# Trailer Project (a couple more new pictures!)



## BaitCaster (Apr 12, 2010)

This weekend I bought a used "EZ Loader" trailer for my new Tracker 1542 Jon (which is on order). It's pretty rusty but the frame is solid and it appears to be a well built trailer. Both sets of bearings will need to be replaced and it needs new lights. Came with a spare tire, and transom saver as well. The guy was asking for $400 but I paid $300.

Anyway, I took most of it apart when I got it home. I plan to strip the frame and all the parts with a wire wheel and then prime and paint. Is there a better way to strip than using the wire wheel? What is the best primer/paint to use? I will probably reaplce most of the hardware as well (i.e., u-bolts, nuts etc.)

Once it is painted I am going to reassmble it and then replace the hubs and install new lighting. I figure replacing the hubs will be easier than just replacing the bearings. How do I know what kind of replacement hubs to get? I know how to measure the bolts on the hub, but what other measurements/specs do I need to make sure I get the right hubs? Anmy recommendations where to get hubs (I live in Ontario, Canada)?

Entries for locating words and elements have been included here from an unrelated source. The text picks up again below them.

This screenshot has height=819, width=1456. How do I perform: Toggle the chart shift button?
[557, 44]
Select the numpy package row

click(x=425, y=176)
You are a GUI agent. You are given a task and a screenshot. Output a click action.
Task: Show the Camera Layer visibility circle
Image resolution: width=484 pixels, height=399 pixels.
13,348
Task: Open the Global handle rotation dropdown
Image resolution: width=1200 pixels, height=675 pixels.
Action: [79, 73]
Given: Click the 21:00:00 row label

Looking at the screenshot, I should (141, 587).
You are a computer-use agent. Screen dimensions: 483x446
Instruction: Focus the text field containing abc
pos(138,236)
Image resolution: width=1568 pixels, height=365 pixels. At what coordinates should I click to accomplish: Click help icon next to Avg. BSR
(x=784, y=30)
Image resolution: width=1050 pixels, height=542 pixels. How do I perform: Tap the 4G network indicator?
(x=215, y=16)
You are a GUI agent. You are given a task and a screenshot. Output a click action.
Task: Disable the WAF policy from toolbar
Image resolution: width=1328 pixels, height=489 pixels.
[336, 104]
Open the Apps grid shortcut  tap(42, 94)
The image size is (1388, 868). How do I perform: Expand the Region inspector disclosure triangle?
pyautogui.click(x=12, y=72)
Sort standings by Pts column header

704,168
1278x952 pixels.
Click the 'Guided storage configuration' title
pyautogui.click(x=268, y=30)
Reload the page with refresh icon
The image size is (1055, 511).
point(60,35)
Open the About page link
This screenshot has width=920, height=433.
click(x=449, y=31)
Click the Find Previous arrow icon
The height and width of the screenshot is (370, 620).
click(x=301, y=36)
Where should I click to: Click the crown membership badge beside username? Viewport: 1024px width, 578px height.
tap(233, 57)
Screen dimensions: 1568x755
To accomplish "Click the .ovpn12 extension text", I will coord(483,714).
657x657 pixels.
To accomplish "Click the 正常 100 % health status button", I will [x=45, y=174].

The trailer came with rollers. The rollers at the back of the trailer actually tilt (the orginal boat on this trailer was an old heavy fiberglass model). I am replacing the forward rollers with bunks, but I'm wondering if it is better to keep the rear rollers or should I replace them with bunks as well (my boat is a flat bottom Jon). Does anybody have any thoughts/advice on this?

All input and advice is greatly appreciated. Pictures will follow.

Cheers,
BC


----------



## BassBlaster (Apr 12, 2010)

I am doing the same you are. I have made a ton of progress the last 2 weekends. The wire wheel is the best way I think. It is very time consuming and a mess but the end result is worth it. Other than a few pit marks where the rust was heavy, my trailer is looking brand new. I'm replacing my hubs as well. Do a search online, I have found them as cheap as 18 bucks a side to as much as 50 bucks a side. Those are complete kits (hub, bearings, races, seal, castle nut, pin, dust cover). 

I would also take all those rollers off and just go with bunks. Thats what I'm doing. I'm going with two bunks on the back and a cross bunk up front. A small bunk at the nose by the winch where a roller used to be and I'm considering side bunk guide ons.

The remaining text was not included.